**Required task**
Render everything from the line containing "Task: Show the sprite using the eye toggle" down to the line containing "Action: coord(250,281)" as a two-column CSV with the headers instruction and response. Give one row per record, with its text and its answer each in a single quoted field and line breaks changed to spaces.

**Provided data**
+ + +
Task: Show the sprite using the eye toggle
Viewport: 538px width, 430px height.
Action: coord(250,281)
+ + +
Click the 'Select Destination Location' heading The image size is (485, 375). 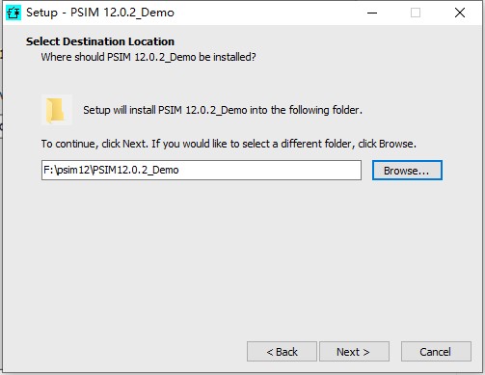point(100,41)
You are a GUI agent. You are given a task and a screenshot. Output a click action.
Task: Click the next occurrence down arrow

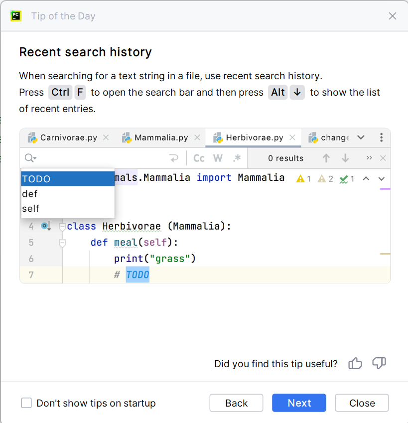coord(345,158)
+ + +
**The response**
instruction,response
"Task: Show the sprite using the eye toggle Viewport: 538px width, 430px height.","Action: coord(250,281)"